Neutron stars therefore have states of matter that cannot be duplicated in laboratories. Study of them helps us test our theories, and perhaps discover new physics. But how can we observe neutron stars? Observing Neutron Stars
We see a normal star by the light it gives off during fusion. Neutron stars are very hot, more than 100,000 K for most of their lifetimes, so this sounds promising but most of the energy comes out as X-rays (not visible light). Also, neutron stars are so small that at typical distances they are ten billion times fainter than you can see with your naked eye, which is too faint for even the Hubble Space Telescope. We need some other way to see neutron stars. One way is to see them as radio pulsars. Another way is if the neutron star is one member of a binary, in which case the gravity of the neutron star can strip gas off its companion. The gas from the companion falls onto the neutron star, and emits fantastic power in X-rays: as much as 50,000 times the luminosity the Sun produces. This is a tremendously efficient way to generate energy. Dropping a kilogram of matter onto the surface of a neutron star releases as much energy as a five megaton hydrogen bomb! Since the neutron star is a very small target, astronomically speaking, gas can't fall onto it directly. Instead, gas spirals around the neutron star, and friction with itself releases huge amounts of energy in what is called an accretion disk. Studying the X-rays from accretion disks can give us hints about the star: for example, how does matter behave at extremely high densities?

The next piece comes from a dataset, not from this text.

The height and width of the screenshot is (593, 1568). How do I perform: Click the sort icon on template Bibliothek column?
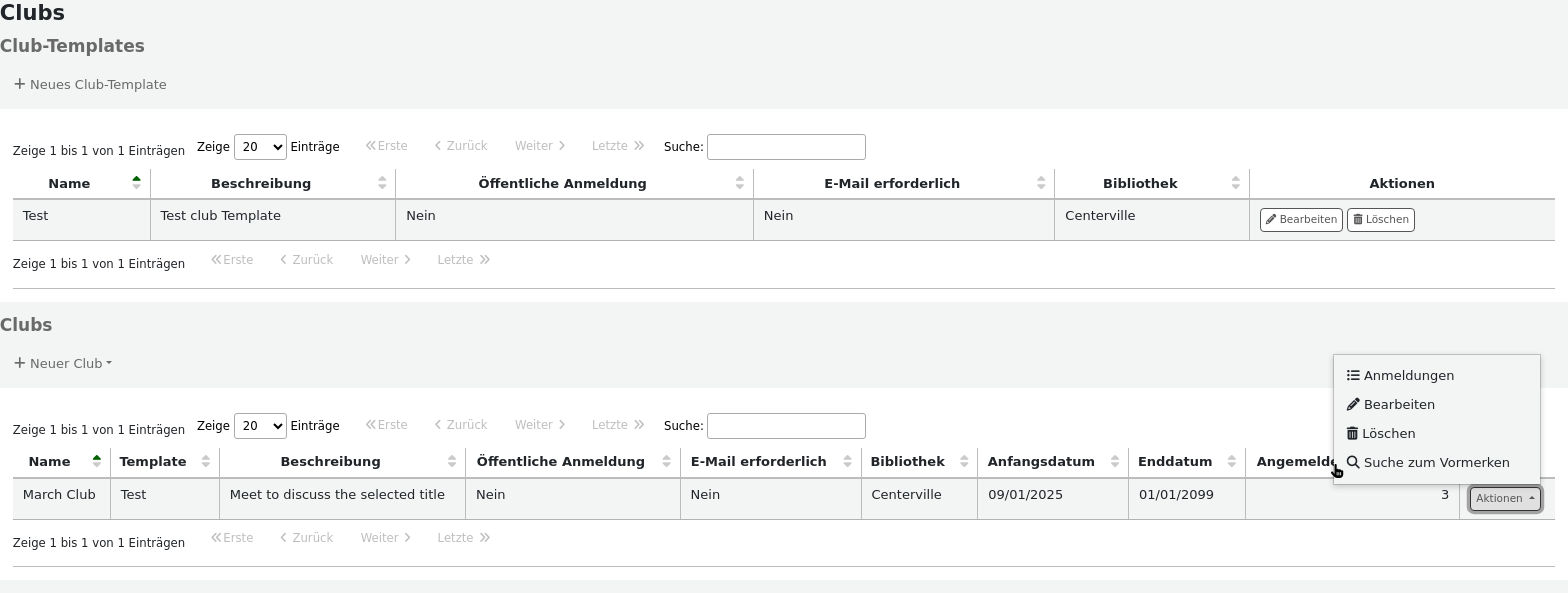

The Equation of StateAs mentioned above, we want to know the properties of the extremely dense matter in the center of neutron stars. One way to characterize the matter is by its equation of state. The equation of state can be pictured as the relation between the density of matter and its pressure. Consider a glass of water. The shape of the water in the glass can be changed easily (e.g., by sloshing it around), but the volume, and hence the density, of the water is extremely difficult to change. Even if you apply a huge amount of pressure to the water, for example by a piston, the density changes hardly at all; this is the basis of hydraulic presses. Water may therefore be said to have a stiff equation of state. In contrast, the volume of air in an empty glass can be changed easily, with little pressure, so air may be said to have a soft equation of state. So, a knowledge of the equation of state tells us, essentially, how squeezable the matter is. In the case of a neutron star, knowledge of both the mass and radius of a particular neutron star would tell us the equation of state. This is because gravity squeezes the star, and the more mass the star has the more gravity squeezes it. If the star has a large radius (meaning, say, 15~km!), it was relatively successful in resisting gravity and thus has a very stiff equation of state. If the star has a small radius (say, 8~km), it was not as successful in resisting gravity and it has a softer equation of state. We therefore need to estimate the mass and radius of neutron stars.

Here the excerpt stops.